WHAT YOU WILL DO: Please pick up the account of the SIP phone registration problem after its last sentence and continue writing it.

EXERCISE PASSAGE:
Today I resolved a three week long saga of having issues with SIP hardphone registrations to an Asterisk box, and it was so obscure I feel posting the solution will be a favor to the world.
The set up is an Asterisk 1.6 server sitting in a /24 subnet. Four Fortigate 50B firewall appliances are in use, with point-to-point IPSec VPN tunnels all connecting three remote sites back to the main site which houses the Asterisk box used for SIP registration and PBX/Outcalling operations. Each site has its own /24 subnet, and network communication works perfectly.
We use Aastra desk phones, specifically the x480i line. We have two older 480i phones, one of which has been working perfectly fine over an existing IPSec tunnel for a few years. All the newer phones are the newer 9480i line, which has a completely different OS and Firmware, otherwise the form factor is identical to the older models.
Recently I added a few remote extensions, and strangely enough I could not get these particular endpoints to register with the Asterisk server. The initial REGISTER message from the Aastra would make it to the Asterisk server, the Asterisk server would respond with the “401 Unauthorized” message, and it would die there. No further communication.
Initially I deemed it due to UDP Fragmentation, which is a common SIP problem. However further analysis showed the packets to be quite small already (only 500 bytes), so reluctantly I switched the endpoints to TCP for all SIP communication and the problem disappeared.
However, doing this only resulted in a different issue. TCP/SIP is still experimental in Asterisk 1.6, and I found out in a hurry. In only a few days I ran into a chan_sip.so deadlock situation–particularly around the TLS code. Ultimately this deadlock bug would bring down the entire PBX, terminating all calls immediately. Definitely not production-ready, so back to UDP/SIP I went.

RECORDED INFORMATION:
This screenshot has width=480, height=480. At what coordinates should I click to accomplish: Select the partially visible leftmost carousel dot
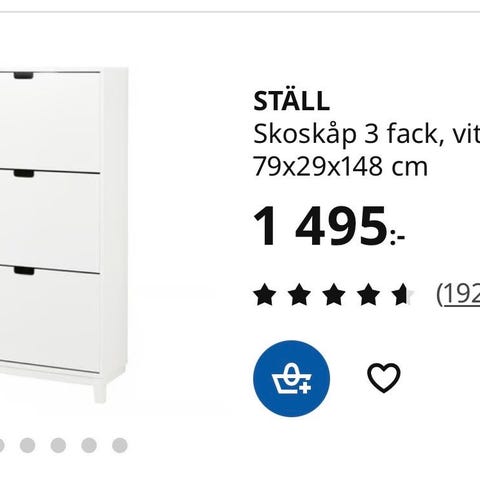coord(2,445)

TASK RESULT:
After doing some low-level packet sniffing and diagnosis on the wire today, I found that the “401 Unauthorized” message was indeed never making it past the local interface on the Asterisk-facing Fortigate. This flew against what I thought was happening–my initial impression was that the REGISTER message from the Aastra endpoint was too large with the authentication information, thus fragmenting and getting thrown out. Cue scratching head here.
Finally, out of curiosity I started Googling around for Fortigate/IPSec/SIP issues–somewhat doubtful that was the actual cause (remember, we’d had a remote 480i working for years already), when I ran across this post at Fonality.
Just for kicks, made the changes suggested in the thread… namely:
config system settings set sip-helper disable set sip-nat-trace disable Config system session-helper show
(look for the SIP entry, and):
Where <num> is the SIP entry number. Rebooted both sides, and lo and behold the phones registered!
Turns out the Fortigate is doing fixup on the SIP protocol for NAT purposes, but they do it rather stupidly. They look to see if is a protocol match by looking at the UDP, protocol number, and port, and if it matches the Fortigate paints some special sauce on the packet which breaks the outbound “401″ messages. Good going guys.
Which leads to the question, why was the older Aastra 480i working all this time? My only guess is that there were some SIP protocol changes between the different OS and Firmware revisions of the 480i and 9480i, the earlier of which snuck past the Fortigate’s markup attempts; but this is just a hunch.